_EXERCISE DETAILS_.
I would like the entries transcribed word for word, please, with the pictures removed.

[Stored data entries]
========================

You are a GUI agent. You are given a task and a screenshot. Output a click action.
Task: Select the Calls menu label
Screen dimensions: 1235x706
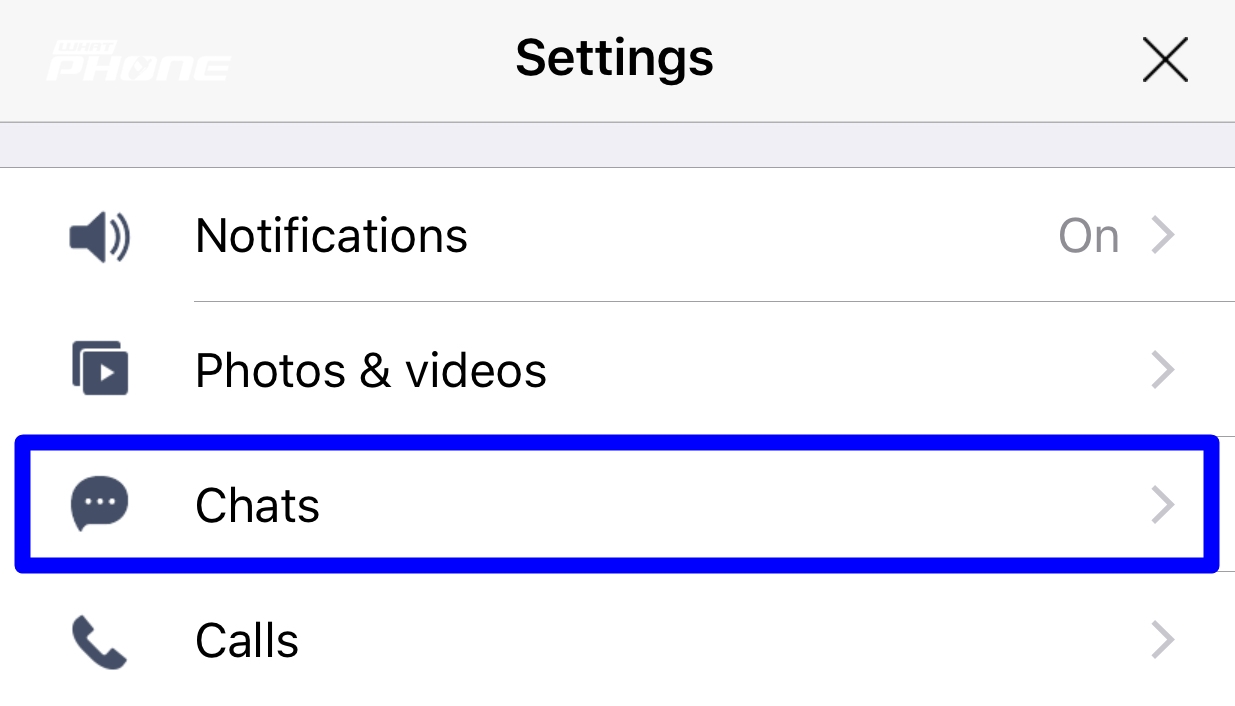tap(247, 641)
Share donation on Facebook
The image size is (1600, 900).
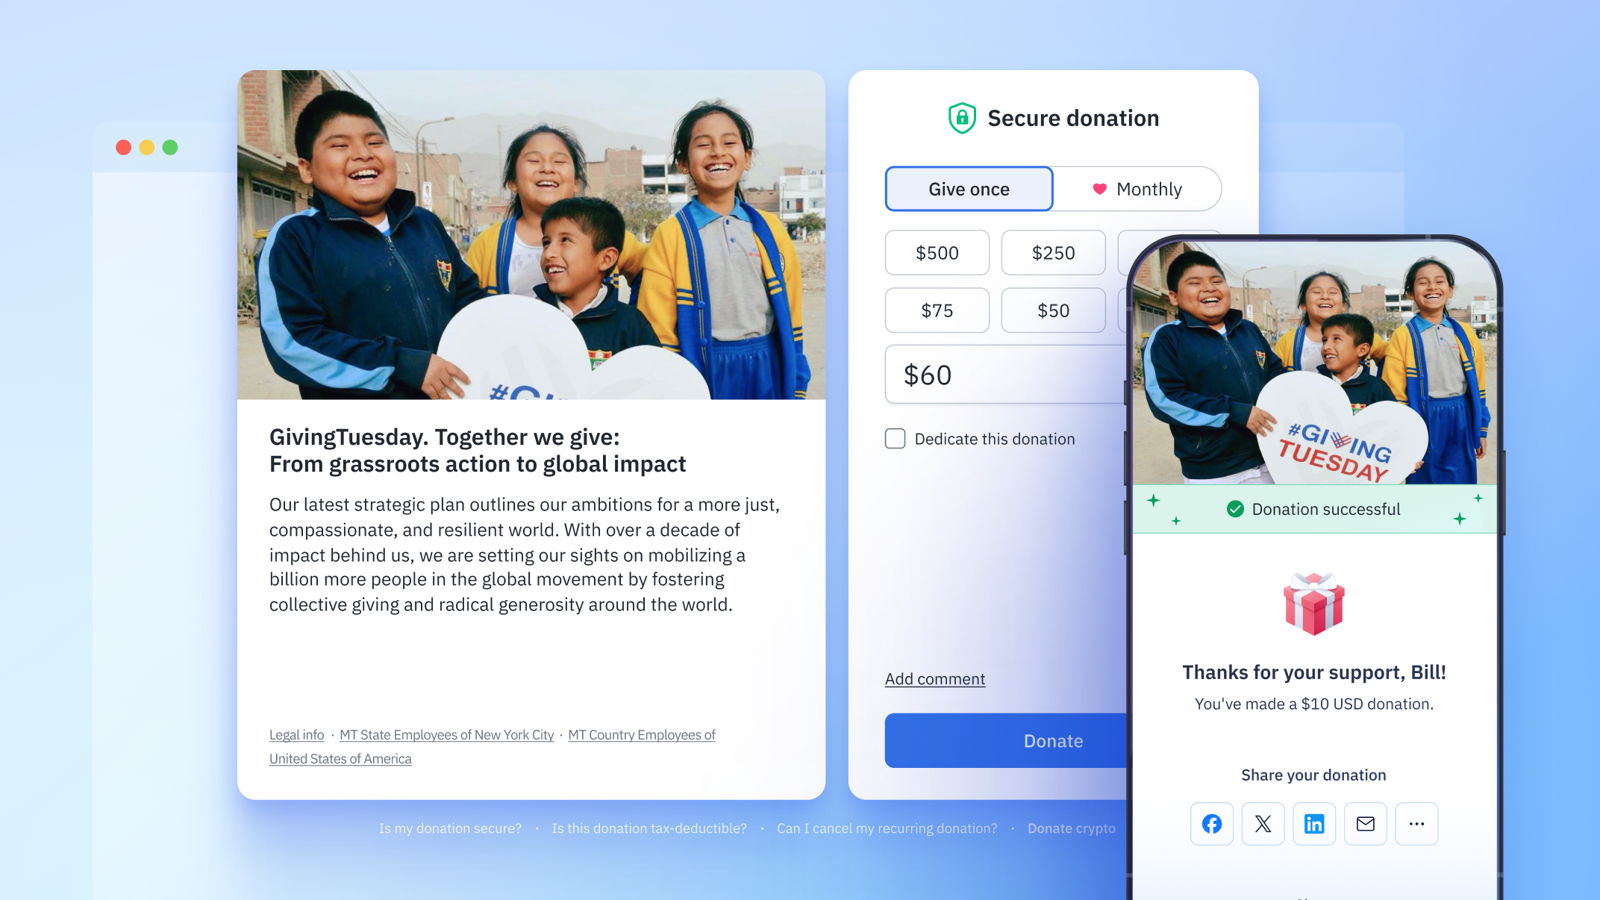click(x=1211, y=824)
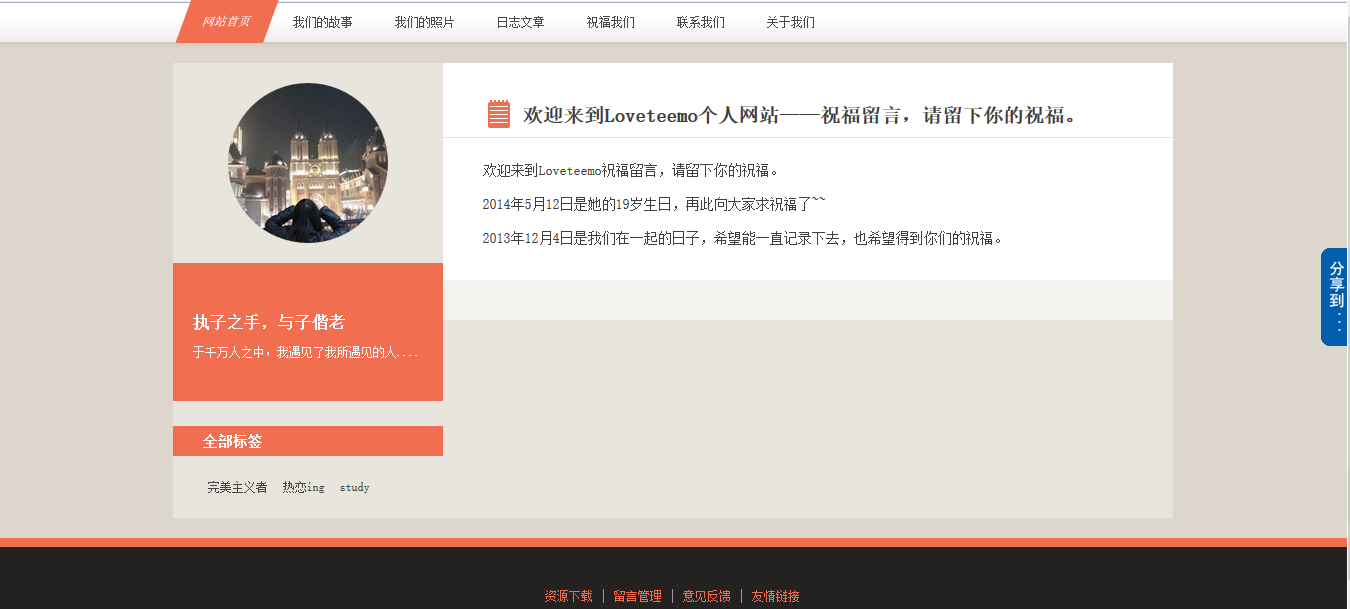The image size is (1350, 609).
Task: Click the 全部标签 section header
Action: (232, 441)
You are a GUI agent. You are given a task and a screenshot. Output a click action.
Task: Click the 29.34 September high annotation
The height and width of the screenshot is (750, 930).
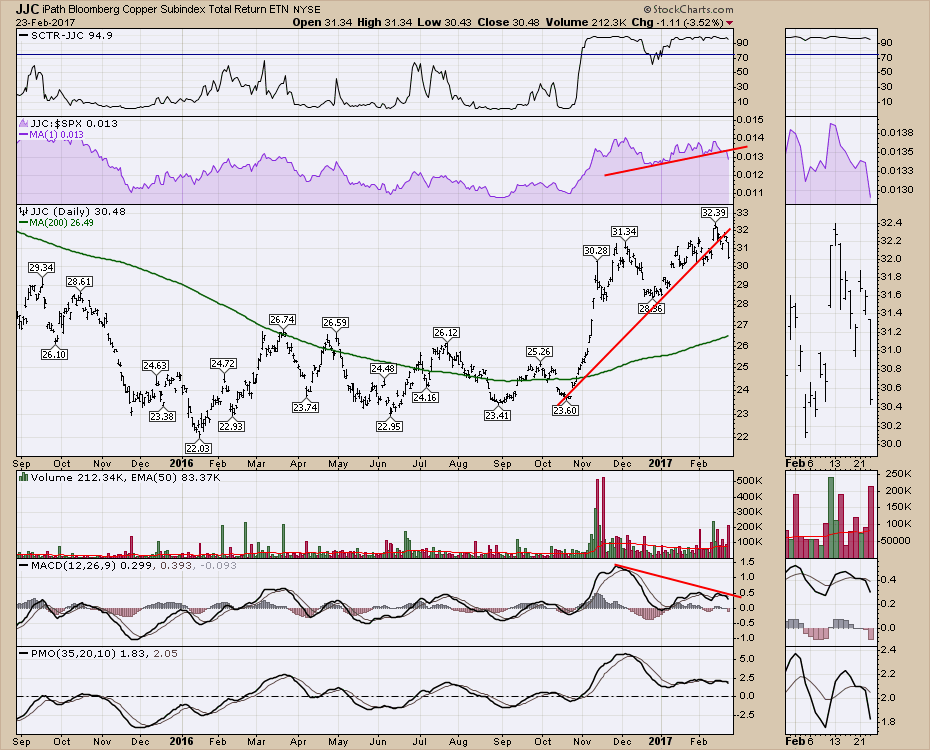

========================

_FINAL ANSWER_.
You are a GUI agent. You are given a task and a screenshot. Output a click action.
Task: Select the Calls menu label
Screen dimensions: 1235x706
tap(247, 641)
Share donation on Facebook
The image size is (1600, 900).
click(x=1211, y=824)
The image size is (1350, 609).
Task: Click the 全部标签 section header
Action: (232, 441)
You are a GUI agent. You are given a task and a screenshot. Output a click action.
Task: Click the 29.34 September high annotation
The height and width of the screenshot is (750, 930).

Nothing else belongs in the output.